Last night the sky was the most amazing deep purple. Shreds of clouds blew across a full moon. I drove home from Reno and realized how long it’s been since I’ve listened to God. But lately, the voice has been creeping in. Now and then.
I went to a two hour meditation at the Buddhist church in downtown Reno. A small group, but there’s power in meditating with others. I do like to be around people. Maybe people reinforcing my world view helped end my marriage, but I don’t really think so. I think that’s one interpretation that helps ease the pain of what’s true. And the truth is, I was unhappy. No bad people involved in this. Just people who are no longer on the same path.
And that’s something I take responsibility for. No one took my power away. I willingly gave it. I so badly wanted to be married, to have a family that I was willing to bury myself deep, deep down. And that had to twist things. Maybe the one issue of work became out of proportion, but there were other factors too. And I think it all came back to the need to be who I am, the need to listen to my own spirit.

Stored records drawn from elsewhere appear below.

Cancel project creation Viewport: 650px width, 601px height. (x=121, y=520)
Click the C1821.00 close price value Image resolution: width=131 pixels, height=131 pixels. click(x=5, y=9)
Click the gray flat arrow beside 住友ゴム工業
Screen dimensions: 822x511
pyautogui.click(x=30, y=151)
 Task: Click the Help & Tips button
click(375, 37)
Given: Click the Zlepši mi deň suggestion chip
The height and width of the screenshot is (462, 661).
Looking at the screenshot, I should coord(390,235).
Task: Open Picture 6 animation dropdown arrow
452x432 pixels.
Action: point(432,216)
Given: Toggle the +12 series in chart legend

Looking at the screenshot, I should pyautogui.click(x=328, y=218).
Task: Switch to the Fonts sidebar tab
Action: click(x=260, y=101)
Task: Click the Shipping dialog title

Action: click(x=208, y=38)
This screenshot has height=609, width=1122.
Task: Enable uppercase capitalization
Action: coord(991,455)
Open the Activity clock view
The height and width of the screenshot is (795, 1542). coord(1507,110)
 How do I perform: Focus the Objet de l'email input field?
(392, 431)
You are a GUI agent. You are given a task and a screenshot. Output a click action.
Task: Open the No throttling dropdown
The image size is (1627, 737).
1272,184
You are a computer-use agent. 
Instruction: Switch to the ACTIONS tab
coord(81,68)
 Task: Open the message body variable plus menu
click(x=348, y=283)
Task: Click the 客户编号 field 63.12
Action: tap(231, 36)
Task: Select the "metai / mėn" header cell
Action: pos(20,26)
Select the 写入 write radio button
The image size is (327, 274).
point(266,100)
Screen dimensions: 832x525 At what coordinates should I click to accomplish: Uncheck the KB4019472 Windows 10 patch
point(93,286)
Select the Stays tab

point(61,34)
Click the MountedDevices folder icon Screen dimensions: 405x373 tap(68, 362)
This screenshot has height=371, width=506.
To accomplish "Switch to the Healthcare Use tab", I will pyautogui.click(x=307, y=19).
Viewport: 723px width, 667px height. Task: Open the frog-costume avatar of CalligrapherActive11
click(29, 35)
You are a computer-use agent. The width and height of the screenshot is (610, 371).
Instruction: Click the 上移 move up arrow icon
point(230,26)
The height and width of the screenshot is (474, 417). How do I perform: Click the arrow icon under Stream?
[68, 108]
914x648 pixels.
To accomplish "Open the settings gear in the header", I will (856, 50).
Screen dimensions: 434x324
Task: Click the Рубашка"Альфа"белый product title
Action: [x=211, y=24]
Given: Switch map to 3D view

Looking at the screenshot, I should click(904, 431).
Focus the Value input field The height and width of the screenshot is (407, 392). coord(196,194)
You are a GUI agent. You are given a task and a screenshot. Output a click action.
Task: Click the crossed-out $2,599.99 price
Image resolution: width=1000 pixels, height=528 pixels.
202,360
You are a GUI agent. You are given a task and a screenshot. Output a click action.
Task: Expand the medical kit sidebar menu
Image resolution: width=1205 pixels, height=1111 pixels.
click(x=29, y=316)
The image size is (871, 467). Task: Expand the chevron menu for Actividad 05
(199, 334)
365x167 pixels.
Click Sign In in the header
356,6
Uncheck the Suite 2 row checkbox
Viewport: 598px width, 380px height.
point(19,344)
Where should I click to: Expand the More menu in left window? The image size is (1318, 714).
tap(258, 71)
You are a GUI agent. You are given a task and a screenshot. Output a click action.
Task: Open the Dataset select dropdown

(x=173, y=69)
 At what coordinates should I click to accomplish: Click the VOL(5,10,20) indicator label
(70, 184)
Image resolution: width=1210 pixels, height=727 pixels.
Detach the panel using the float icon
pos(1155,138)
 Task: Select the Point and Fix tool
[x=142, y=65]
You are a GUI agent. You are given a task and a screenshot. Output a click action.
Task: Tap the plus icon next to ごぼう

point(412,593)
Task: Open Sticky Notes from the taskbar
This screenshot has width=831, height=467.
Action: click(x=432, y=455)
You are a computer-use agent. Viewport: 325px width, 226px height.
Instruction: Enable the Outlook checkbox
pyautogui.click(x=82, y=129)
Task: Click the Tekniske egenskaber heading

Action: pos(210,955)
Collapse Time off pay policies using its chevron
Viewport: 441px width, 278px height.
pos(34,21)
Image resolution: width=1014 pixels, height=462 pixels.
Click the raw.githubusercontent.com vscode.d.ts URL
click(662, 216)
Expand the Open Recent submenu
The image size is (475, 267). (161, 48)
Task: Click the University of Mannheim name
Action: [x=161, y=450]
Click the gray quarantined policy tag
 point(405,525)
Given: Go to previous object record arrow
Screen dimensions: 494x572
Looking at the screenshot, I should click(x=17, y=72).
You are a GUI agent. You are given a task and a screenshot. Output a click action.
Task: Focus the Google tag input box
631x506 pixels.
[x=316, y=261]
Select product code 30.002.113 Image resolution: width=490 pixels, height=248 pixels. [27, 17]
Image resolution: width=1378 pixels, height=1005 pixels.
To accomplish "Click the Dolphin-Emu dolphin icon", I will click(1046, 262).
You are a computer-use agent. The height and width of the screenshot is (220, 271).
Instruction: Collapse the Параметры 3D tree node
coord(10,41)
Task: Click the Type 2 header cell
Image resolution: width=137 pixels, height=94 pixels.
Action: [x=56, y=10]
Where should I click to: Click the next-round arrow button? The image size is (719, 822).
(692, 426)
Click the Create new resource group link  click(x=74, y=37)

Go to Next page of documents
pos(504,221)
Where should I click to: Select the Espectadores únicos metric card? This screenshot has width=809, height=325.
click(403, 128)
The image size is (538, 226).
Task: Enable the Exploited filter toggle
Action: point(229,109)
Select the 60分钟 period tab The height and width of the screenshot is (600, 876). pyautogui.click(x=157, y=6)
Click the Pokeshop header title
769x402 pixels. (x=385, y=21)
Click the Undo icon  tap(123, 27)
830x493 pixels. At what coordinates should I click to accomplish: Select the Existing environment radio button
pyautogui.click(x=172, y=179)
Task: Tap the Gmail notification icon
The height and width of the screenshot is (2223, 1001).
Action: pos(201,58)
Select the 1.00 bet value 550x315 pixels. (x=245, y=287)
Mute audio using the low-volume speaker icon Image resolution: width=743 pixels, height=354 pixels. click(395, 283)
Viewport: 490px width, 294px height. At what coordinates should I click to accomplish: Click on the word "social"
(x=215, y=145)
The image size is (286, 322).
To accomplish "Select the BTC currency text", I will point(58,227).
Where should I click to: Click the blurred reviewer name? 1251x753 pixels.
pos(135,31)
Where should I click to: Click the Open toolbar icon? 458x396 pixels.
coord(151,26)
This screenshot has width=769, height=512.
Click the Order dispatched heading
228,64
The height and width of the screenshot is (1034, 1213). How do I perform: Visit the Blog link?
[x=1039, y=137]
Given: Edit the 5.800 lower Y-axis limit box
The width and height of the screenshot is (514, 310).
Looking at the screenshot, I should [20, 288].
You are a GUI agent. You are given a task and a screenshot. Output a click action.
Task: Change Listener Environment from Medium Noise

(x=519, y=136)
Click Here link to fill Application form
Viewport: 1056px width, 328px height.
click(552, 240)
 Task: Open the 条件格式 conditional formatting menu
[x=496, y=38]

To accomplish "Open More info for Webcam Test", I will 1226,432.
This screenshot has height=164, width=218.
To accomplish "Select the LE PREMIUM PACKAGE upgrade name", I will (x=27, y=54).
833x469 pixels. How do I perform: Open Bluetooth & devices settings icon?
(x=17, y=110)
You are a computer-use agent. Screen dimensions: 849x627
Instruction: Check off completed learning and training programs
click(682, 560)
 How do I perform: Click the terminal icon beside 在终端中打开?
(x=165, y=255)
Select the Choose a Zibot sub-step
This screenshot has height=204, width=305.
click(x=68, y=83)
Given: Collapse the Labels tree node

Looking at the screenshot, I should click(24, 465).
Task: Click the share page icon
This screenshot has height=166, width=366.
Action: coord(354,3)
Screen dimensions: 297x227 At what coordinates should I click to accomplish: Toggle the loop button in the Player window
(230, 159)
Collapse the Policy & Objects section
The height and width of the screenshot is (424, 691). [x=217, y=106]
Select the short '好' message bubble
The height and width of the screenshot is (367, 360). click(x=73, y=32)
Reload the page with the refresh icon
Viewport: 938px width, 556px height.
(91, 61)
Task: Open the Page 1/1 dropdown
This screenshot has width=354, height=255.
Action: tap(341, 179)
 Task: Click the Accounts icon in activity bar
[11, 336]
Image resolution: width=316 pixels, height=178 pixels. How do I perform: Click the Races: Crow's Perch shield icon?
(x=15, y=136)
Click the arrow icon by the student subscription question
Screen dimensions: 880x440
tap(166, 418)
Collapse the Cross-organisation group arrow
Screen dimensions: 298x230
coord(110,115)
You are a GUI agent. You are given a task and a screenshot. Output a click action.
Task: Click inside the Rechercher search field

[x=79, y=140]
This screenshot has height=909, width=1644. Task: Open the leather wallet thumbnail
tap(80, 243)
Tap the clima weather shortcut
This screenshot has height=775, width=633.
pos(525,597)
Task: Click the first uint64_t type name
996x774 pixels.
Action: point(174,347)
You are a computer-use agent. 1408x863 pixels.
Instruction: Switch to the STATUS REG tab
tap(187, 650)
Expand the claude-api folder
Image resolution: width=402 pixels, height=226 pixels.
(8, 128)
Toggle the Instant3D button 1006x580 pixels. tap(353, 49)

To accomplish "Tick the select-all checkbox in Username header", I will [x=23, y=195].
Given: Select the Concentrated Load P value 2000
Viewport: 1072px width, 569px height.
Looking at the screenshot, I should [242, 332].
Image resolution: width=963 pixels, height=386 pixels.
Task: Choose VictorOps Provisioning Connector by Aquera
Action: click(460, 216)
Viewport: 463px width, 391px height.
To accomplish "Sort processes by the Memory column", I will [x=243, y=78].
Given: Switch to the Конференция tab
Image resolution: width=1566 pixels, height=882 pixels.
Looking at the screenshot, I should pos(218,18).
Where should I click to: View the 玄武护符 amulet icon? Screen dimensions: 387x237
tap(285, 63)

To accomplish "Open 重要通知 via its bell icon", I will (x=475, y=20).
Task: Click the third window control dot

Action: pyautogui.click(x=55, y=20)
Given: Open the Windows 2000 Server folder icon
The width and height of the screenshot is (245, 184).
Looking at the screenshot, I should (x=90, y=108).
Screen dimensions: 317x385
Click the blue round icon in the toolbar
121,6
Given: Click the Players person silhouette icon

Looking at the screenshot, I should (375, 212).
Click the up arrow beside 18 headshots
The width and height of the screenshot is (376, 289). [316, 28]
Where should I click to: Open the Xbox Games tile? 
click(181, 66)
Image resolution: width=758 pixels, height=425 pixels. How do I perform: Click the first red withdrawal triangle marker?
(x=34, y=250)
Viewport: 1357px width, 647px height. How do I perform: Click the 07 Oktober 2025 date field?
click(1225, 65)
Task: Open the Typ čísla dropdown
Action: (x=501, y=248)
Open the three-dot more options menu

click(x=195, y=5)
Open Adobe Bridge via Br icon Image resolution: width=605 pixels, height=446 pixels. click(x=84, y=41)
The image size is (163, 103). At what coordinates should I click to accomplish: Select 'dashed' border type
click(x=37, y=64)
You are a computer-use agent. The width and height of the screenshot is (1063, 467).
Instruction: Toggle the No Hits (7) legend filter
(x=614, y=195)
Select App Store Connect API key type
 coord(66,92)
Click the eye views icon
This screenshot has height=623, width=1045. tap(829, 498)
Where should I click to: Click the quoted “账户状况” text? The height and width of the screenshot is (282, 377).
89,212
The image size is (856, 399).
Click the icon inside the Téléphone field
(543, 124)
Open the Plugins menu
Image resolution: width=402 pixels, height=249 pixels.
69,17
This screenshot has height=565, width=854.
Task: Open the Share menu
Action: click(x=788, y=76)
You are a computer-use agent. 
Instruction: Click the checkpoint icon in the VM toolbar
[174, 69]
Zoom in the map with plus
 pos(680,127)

Do we ever really know another person? I doubt I do when I didn’t even know myself. I’m not sure even people closest to me know me well. My husband still has the idea that I was miserable and lonely my year alone in China because that’s when I called him, usually at night, often after a dream. He doesn’t see the many more hours spent with Lulu or Quan or someone else, laughing, exploring the island. The hours I spent in my apartment reading or writing. No TV blaring in the background. The great contentment I also began to feel that year on my own, the discovery of my own power. It’s not his fault. I think most people, including myself, see what we choose to see and then define it as truth. It’s much easer to look at someone else and tell them what they need than to look at the murky, dark places of our own soul.
Pain makes way for peace. For today I’m happy. For today I have peace.